[proofplan]
Choose an ordered $k$-basis of $\mathfrak g$ and apply the Poincare-Birkhoff-Witt theorem to the corresponding PBW monomials in $U(\mathfrak g)$. The degree-one PBW monomials are precisely the elements $i(x_j)$ attached to the chosen basis vectors. Since these degree-one monomials are part of a $k$-basis of $U(\mathfrak g)$, they are linearly independent, and this forces every element in the kernel of $i$ to have all basis coordinates equal to zero.
[/proofplan]
[step:Choose an ordered basis of the Lie algebra]
Since $\mathfrak g$ is a [vector space](/page/Vector%20Space) over the field $k$, choose a basis $(x_j)_{j\in J}$ of $\mathfrak g$. Equip the index set $J$ with a total order. For every element $x\in\mathfrak g$, there are uniquely determined scalars $a_{j_1},\dots,a_{j_N}\in k$ and distinct indices $j_1,\dots,j_N\in J$ such that
\begin{align*}
x=\sum_{r=1}^{N} a_{j_r}x_{j_r}.
\end{align*}
[/step]
[step:Use PBW to make the degree-one canonical images linearly independent]
By the [citetheorem:8827] applied to the ordered basis $(x_j)_{j\in J}$, the ordered monomials
\begin{align*}
i(x_{j_1})i(x_{j_2})\cdots i(x_{j_m}), \qquad j_1\leq j_2\leq \cdots \leq j_m,
\end{align*}
together with the empty product $1$, form a $k$-basis of $U(\mathfrak g)$. Taking $m=1$, each element $i(x_j)$ is one of these basis elements. Therefore the subset $\{i(x_j):j\in J\}$ is $k$-linearly independent in $U(\mathfrak g)$.
[guided]
The point of applying PBW is not to describe every element of $U(\mathfrak g)$, but to isolate a specific part of its basis. The [citetheorem:8827] applies because $(x_j)_{j\in J}$ is an ordered basis of the [Lie algebra](/page/Lie%20Algebra) $\mathfrak g$ over the field $k$. Its conclusion says that all ordered products
\begin{align*}
i(x_{j_1})i(x_{j_2})\cdots i(x_{j_m}), \qquad j_1\leq j_2\leq \cdots \leq j_m,
\end{align*}
including the empty product $1$, form a $k$-basis of $U(\mathfrak g)$.

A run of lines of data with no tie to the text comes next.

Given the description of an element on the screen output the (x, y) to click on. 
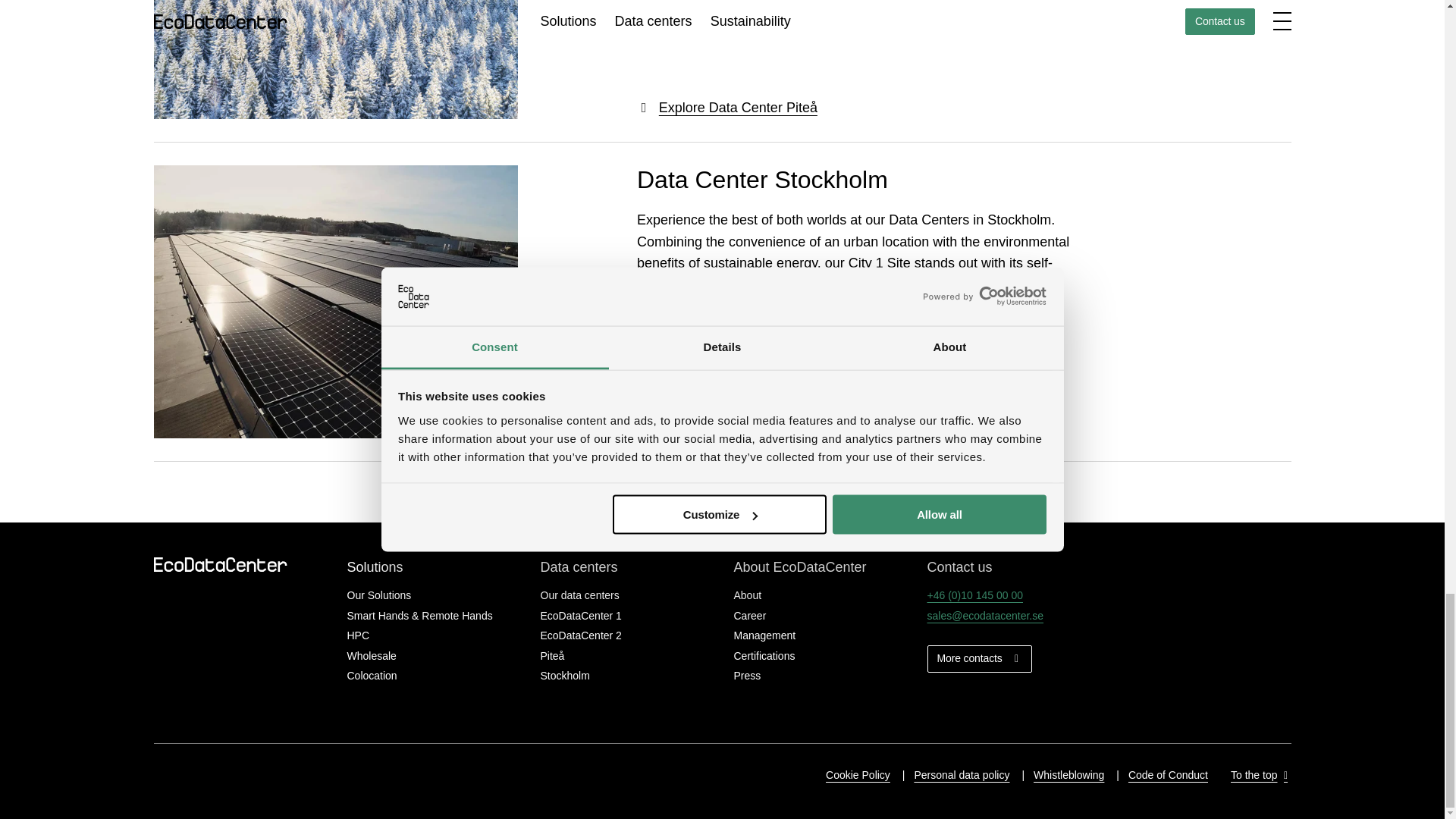
EcoDataCenter (224, 564)
Given the description of an element on the screen output the (x, y) to click on. 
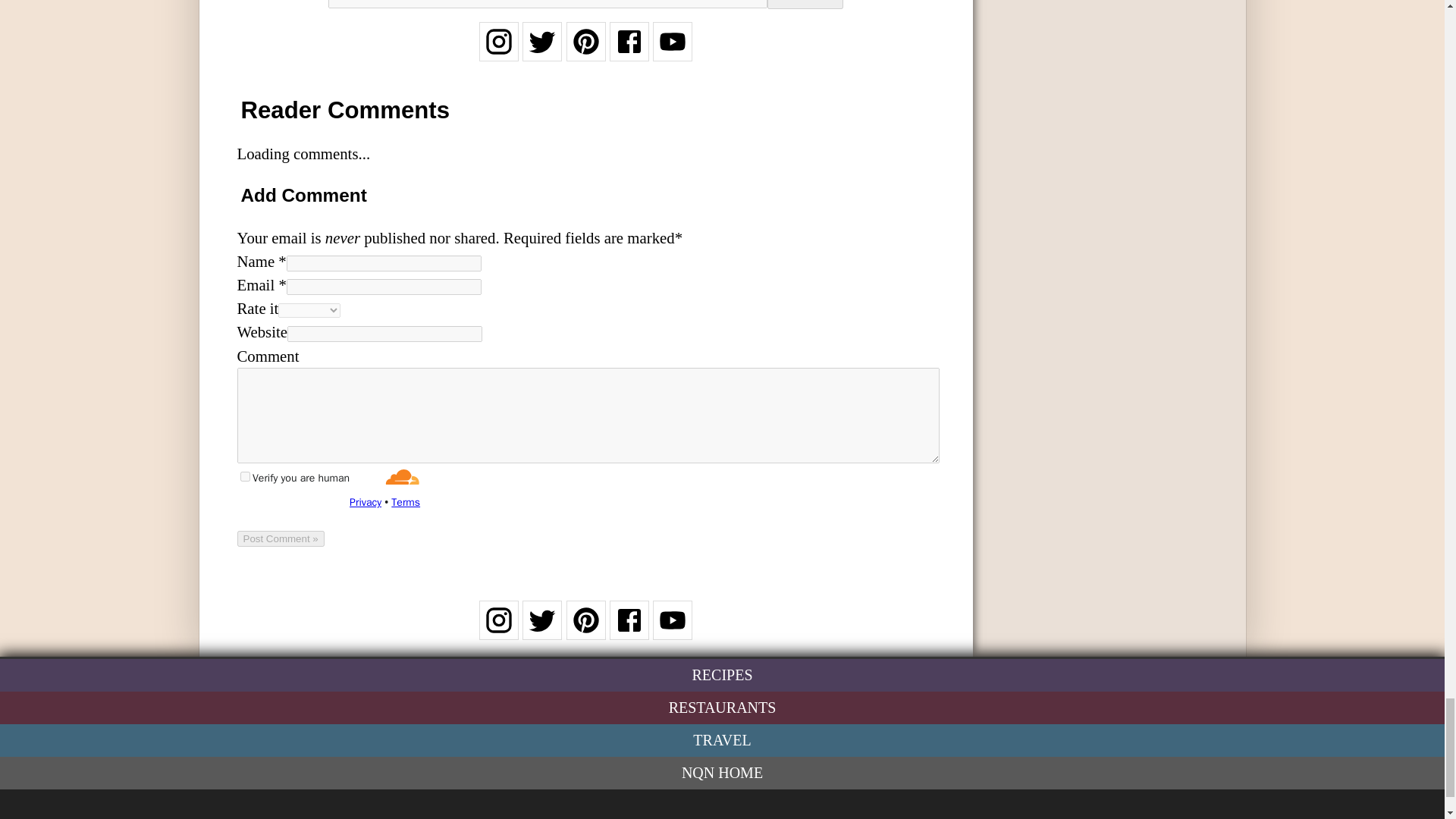
Follow on Facebook (629, 629)
Follow on YouTube (672, 50)
Follow on Instagram (498, 629)
Follow on Facebook (629, 50)
Search (805, 4)
Follow on Twitter (542, 629)
Follow on Pinterest (584, 629)
Follow on Instagram (498, 50)
Follow on Pinterest (584, 50)
Search (805, 4)
Follow on YouTube (672, 629)
Follow on Twitter (542, 50)
Given the description of an element on the screen output the (x, y) to click on. 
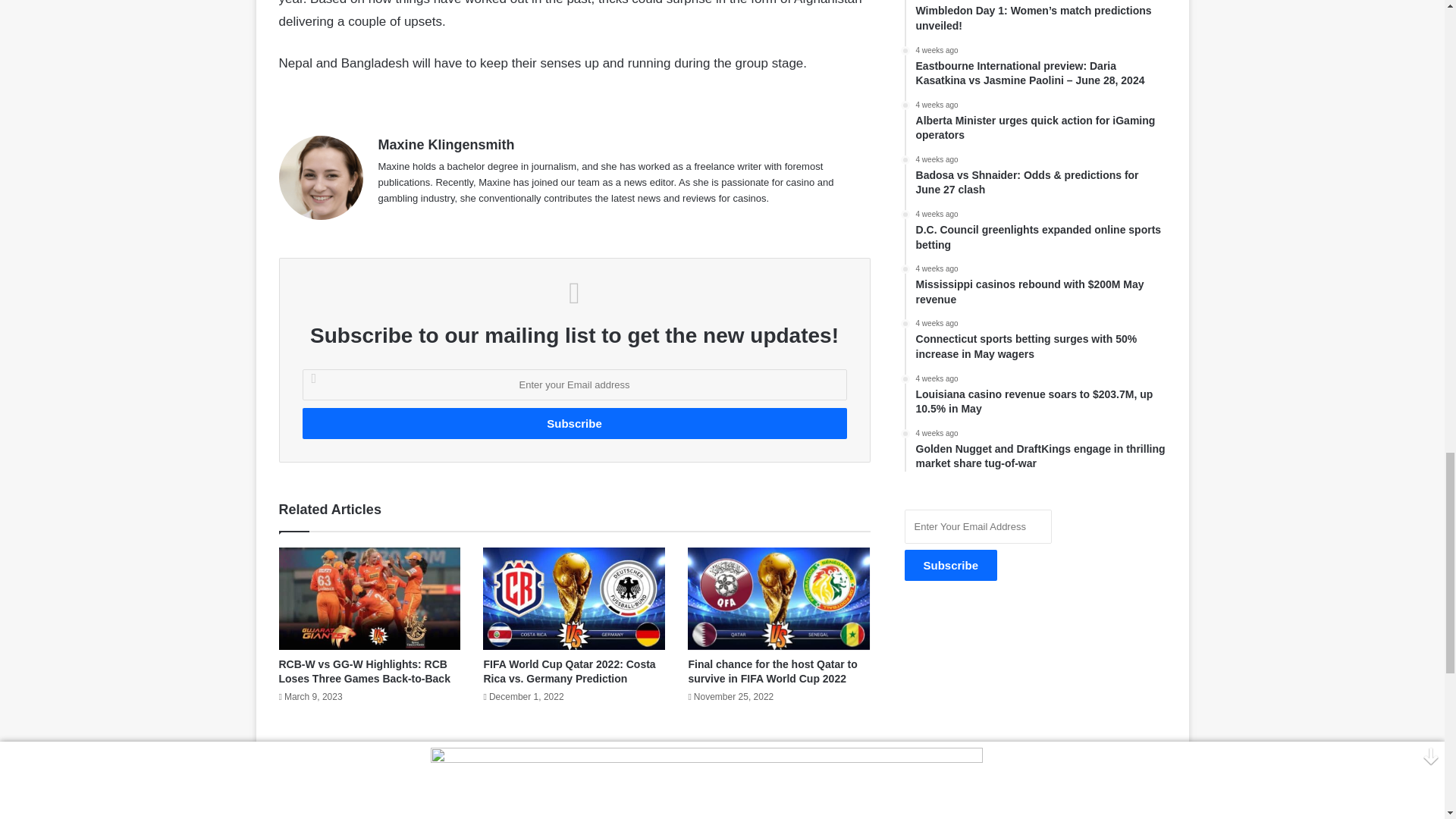
Subscribe (573, 422)
Subscribe (950, 564)
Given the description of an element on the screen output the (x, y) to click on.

Now look only at the case $m=1$. Then the ordered monomial has the form $i(x_j)$ for a single index $j\in J$. Hence every $i(x_j)$ occurs as one element of the PBW basis. A subset of a basis is linearly independent, so the family $\{i(x_j):j\in J\}$ is $k$-linearly independent in $U(\mathfrak g)$. This is the exact place where PBW supplies the needed information: it prevents a nonzero linear combination of the degree-one generators from becoming zero in the quotient algebra $U(\mathfrak g)$.
[/guided]
[/step]
[step:Conclude that the kernel of the canonical map is zero]
Let $x\in\ker i$. Write $x$ in the chosen basis as
\begin{align*}
x=\sum_{r=1}^{N} a_{j_r}x_{j_r},
\end{align*}
where $a_{j_r}\in k$ and the indices $j_1,\dots,j_N$ are distinct. Since $i:\mathfrak g\to U(\mathfrak g)$ is $k$-linear,
\begin{align*}
0=i(x)=\sum_{r=1}^{N} a_{j_r}i(x_{j_r}).
\end{align*}
The family $\{i(x_j):j\in J\}$ is $k$-linearly independent, so $a_{j_r}=0$ for every $1\leq r\leq N$. Hence $x=0$. Therefore $\ker i=\{0\}$, and $i$ is injective.
[/step]